To hate most of Pearl Harbor is natural. It’s not that the viewer becomes impatient waiting for the attack, it’s that the build-up to get there is simply a dreadful exercise in Hollywood schlock. There’s little doubt that Randall Wallace’s script is attempting to pull a Titanic, but at the least, James Cameron’s mega-budgeted disaster epic had some memorable pieces outside of the disaster showpiece.
The saga of the Pearl Harbor attack is an immensely gripping story. Tora, Tora, Tora did a masterful job back in 1970 of showcasing the true-to-life military side prior to the Japanese attack. What does the action-oriented team of Michael Bay and Jerry Bruckheimer give us?
A simply terrible love triangle for a full hour and a half.
Kate Beckinsale is stuck between Josh Hartnett and Ben Affleck, delivering hilariously awful lines. Characters sit by sunsets following a paint-by-numbers script that feels like it’s coming from a B-movie by an amateur. The performances are fine, but the dialogue is corny and unbearable.
Side characters have potential yet are rarely developed to their full potential. Cuba Gooding Jr. has a small yet significant role, and isn’t given the screen time he should have gotten. The same goes for Jon Voight, playing a critical piece of the story as President Roosevelt.
When the attack does occur, it’s unquestionably perfect. The intensity, flawless visual effects, and emotional drama are the reasons stories like this become films. Sadly, the Blu-ray version is not the extended cut which includes heavier gore, increasing the dramatic content of the battle.
After this, Michael Bay chooses to extend this already bloated effort by another hour to include the American counter-attack. The Doolittle Raid is easily as effective as the Pearl Harbor attack, yet feels unnecessary and undeniably like blatant propaganda so the good guys come out on top. The action is fine; its inclusion in the story is not.
Pearl Harbor makes the wonder of digital home media easily appreciated. Chapter stops make it easy to skip the aggravating love triangle and dive right into the attack you came to see. You don’t lose any of the drama, and you can still figure out all the pieces of the story that came before it. That’s how limited and clichéd the rest of the film is.
Beautiful color, stunning explosions, and rich detail make up most of this Blu-ray effort. Sadly, noticeable and annoying edge enhancement along with a fluctuating of grain (at times for effect) keeps this from perfection. Sharpness is high, if not too high, looking as if it was artificially played with. Still, there’s enough merit to this transfer to make it a far better presentation than the DVD. In close-ups, the detail is unmatched, and the ease of appreciating the special effects during the attack is remarkable.
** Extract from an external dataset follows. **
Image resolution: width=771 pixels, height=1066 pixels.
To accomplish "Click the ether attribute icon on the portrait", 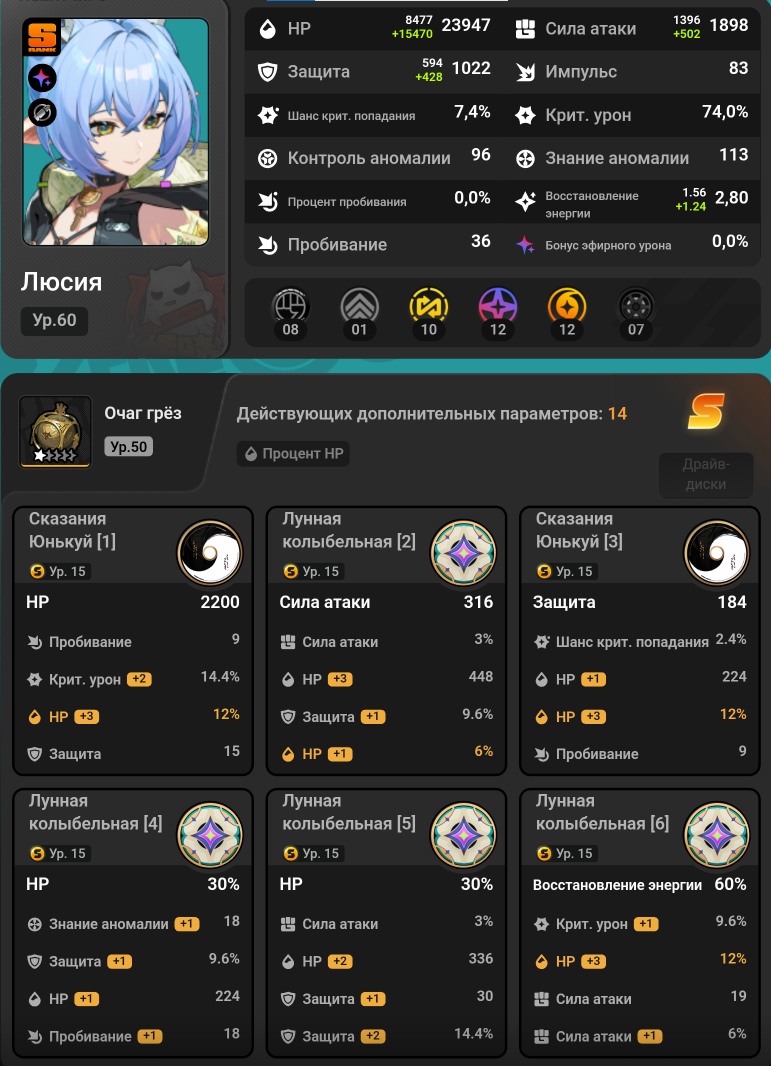I will point(42,78).
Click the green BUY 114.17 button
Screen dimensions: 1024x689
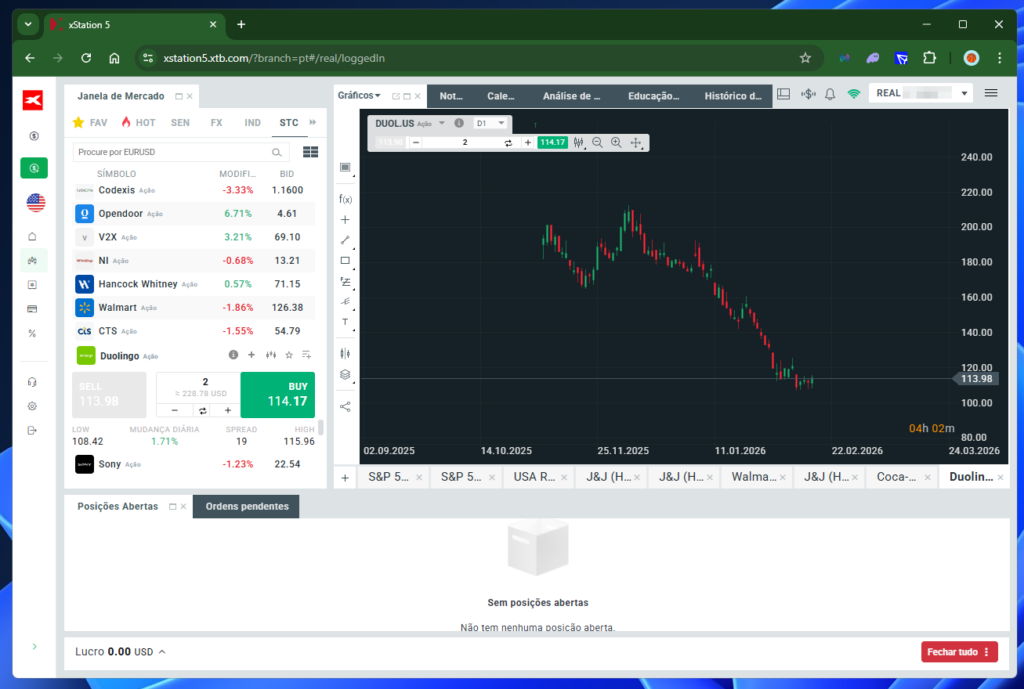click(278, 394)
With bombs, ships sinking, and planes surrounding the ordeal, this is the closest you’ll ever come to being in the midst of the Pearl Harbor attack. There’s little surprise to find the movie won for best sound editing, and this Blu-ray effort is flawless in preserving every piece of the audio. Bullets whiz by the viewer on a regular basis, explosions are greeted with meaty, thick bass, and underwater effects are an audio masterpiece. Non-action scenes deliver with atmospheric rear speaker use, including subtle bird chirps or passing cars.
Released on a two- and three-disc set on DVD, this one comes to Blu-ray with only a few extras. Journey to the Screen – The Making of Pearl Harbor is a rather exhaustive (and sometimes too promotional) behind the scenes affair. It runs for 47 minutes, covering all aspects of the production.
Unsung Heroes of Pearl Harbor is a History Channel piece focusing on lesser known people who made a difference before and after the attack. This runs for 45 minutes. Trailers and a video from Faith Hill are the only other included extras.